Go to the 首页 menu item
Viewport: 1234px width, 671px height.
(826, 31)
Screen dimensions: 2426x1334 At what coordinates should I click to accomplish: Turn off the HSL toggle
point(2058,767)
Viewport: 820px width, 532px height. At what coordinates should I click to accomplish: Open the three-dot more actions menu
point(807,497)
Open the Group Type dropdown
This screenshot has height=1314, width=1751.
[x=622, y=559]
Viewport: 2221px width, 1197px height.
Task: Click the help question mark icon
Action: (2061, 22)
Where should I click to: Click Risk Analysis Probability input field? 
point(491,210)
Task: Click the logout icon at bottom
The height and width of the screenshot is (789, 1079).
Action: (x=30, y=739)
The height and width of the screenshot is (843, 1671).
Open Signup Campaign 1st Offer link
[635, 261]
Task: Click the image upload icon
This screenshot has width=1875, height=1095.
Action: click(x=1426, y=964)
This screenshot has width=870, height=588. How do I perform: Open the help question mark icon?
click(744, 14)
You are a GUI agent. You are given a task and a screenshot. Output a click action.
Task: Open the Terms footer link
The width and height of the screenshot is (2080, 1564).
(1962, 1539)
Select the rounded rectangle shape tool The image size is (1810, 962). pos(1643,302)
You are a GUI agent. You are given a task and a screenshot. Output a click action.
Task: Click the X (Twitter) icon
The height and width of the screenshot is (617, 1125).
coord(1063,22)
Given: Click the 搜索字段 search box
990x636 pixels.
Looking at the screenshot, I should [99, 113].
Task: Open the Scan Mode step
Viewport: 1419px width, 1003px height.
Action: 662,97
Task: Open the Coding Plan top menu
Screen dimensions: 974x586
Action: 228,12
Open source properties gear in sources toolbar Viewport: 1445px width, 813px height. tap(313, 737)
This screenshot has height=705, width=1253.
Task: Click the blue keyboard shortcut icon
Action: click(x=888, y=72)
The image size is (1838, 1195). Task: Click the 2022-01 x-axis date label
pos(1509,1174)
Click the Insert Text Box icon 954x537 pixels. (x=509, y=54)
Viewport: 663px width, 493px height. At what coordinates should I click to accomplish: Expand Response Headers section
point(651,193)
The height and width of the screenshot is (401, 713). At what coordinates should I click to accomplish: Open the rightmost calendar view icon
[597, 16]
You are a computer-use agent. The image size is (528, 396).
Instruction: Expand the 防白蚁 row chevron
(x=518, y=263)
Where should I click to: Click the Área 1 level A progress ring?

ABOUT THIS EXERCISE
Each line from the one with "Click the Insert" through the last line of the records above must be retyped exactly, and no other line may be given.

RESPONSE BELOW
Click the Insert Text Box icon 954x537 pixels. (x=509, y=54)
Viewport: 663px width, 493px height. At what coordinates should I click to accomplish: Expand Response Headers section
point(651,193)
The height and width of the screenshot is (401, 713). At what coordinates should I click to accomplish: Open the rightmost calendar view icon
[597, 16]
You are a computer-use agent. The image size is (528, 396).
Instruction: Expand the 防白蚁 row chevron
(x=518, y=263)
Where should I click to: Click the Área 1 level A progress ring?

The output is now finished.